> Problems to solve:
1: In the blog post about the moon and fertility, what season does the author name as a favorite time of year?
2: Decide whether each statement agrees with the blog post about the moon and fertility, answering yes or no and quoting the deciding words. (a) The author was looking into a product called the Conception Action Pack. (b) The words "menstruation," "moon," and "month" come from a Latin word. (c) The post says sunlight controls the function of the menstrual cycle.
3: Write the next part of the blog post about the moon and fertility, picking up after its final sentence.
*** Opening of Document passage ***
The Moon and Your Fertility

Posted by : Karianne in Fertility Blog at 10:55 pm , 355 words, 86 views  
Categories: CAM


It is getting dark here now, a black night without a moon to be found with a quick glance. We are starting to see our breath in the mornings, with a bit of frost on the windshield. My favorite time of year is fall. I just can't get enough. Summer is always too long for me and winter comes too quick.

I was looking into a product called the Conception Action Pack. Typical things like charting your cycle are described and the pack seems pretty straight forward. When the advertisement began to explain more in depth about the cycles of the moon, I was instantly interested.

The Moon and its Effects on Female Fertility.
Intuitively, women have always understood that the moon, their menstrual cycles and fertility are intimately connected.

In folk lore and ancient traditions the connections between the three are taken as fact.

Consider the following:

A healthily fertile woman's menstrual cycle runs its course in about twenty-nine days, one lunar cycle.


A standard healthy pregnancy runs for 42 weeks or 10 lunar months.


The relationship between the moon's cycles and menstruation is so fundamental. that the two phenomena are related linguistically. Our words, ‘menstruation,’ ‘moon,’ and ‘month,’ all come from the Greek word for ‘measure of time.’

Science Confirms the Moon / Menses Link
Recent scientific research has shown that whilst sunlight stimulates your body clock to produce its sleep / wake rhythm it is the moon which controls the function of the menstrual / fertility cycle.
*** Close of Document passage ***
*** Opening of Records shown ***
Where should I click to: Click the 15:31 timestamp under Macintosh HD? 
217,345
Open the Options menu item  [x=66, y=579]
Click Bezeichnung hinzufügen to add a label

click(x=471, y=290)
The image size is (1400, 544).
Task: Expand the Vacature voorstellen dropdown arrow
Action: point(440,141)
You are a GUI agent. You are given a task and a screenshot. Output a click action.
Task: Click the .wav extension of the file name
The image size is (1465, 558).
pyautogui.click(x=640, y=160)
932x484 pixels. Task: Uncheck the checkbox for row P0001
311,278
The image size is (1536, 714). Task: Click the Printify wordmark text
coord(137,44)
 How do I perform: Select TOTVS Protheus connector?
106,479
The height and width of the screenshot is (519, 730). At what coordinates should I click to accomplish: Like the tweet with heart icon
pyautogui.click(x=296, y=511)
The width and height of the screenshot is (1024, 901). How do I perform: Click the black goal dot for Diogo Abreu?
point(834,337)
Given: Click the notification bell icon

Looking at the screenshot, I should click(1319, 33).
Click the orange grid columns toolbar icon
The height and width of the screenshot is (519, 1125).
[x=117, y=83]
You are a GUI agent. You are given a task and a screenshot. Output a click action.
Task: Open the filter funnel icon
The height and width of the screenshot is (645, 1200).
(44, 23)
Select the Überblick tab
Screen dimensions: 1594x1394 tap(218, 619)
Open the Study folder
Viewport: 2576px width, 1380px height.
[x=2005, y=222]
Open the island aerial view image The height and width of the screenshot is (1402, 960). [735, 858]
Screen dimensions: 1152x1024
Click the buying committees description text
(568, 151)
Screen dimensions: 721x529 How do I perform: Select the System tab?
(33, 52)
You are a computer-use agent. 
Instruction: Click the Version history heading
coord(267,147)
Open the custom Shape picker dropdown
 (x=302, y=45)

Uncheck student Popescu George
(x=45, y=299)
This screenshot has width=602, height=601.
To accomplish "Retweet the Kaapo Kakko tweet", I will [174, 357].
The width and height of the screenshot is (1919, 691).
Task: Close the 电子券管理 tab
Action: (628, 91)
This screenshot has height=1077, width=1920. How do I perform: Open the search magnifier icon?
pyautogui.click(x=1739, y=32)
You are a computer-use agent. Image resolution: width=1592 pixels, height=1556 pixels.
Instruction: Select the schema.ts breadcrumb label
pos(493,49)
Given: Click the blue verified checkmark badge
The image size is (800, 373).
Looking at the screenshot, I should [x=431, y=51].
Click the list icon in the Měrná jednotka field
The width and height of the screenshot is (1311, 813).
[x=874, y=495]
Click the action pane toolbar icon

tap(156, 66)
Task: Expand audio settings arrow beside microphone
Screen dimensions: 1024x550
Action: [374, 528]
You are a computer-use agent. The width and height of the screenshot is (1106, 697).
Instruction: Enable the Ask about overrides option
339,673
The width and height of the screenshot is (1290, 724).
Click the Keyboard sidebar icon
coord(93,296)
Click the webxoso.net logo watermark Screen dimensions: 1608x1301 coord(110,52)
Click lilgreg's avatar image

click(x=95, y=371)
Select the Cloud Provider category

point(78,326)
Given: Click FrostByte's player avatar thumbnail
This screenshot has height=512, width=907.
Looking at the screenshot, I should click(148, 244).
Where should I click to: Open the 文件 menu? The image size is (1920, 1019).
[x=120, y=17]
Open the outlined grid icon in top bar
*** Close of Records shown ***
> Your responses:
1: Fall.

2:
(a) Yes: "I was looking into a product called the Conception Action Pack."
(b) No: "Our words, ‘menstruation,’ ‘moon,’ and ‘month,’ all come from the Greek word for ‘measure of time.’"
(c) No: "it is the moon which controls the function of the menstrual / fertility cycle."

3:
Female ovulation and the menstrual cycle are controlled by the hormone Melatonin, which is produced by the pineal gland during periods of darkness.

In 2001 scientists at Jefferson Medical College worked out how the human eye uses light to regulate melatonin production.

They found a unique photoreceptor in the eye responsible for reacting to light. This receptor sends a signal to the pineal gland which regulates the levels of melatonin depending upon the level of moonlight detected by the eye.


Diagram showing how light enters the pineal gland through the photoreceptor in the eye. Levels of light control the production of the hormone Melatonin which controls ovulation and the menstrual cycle.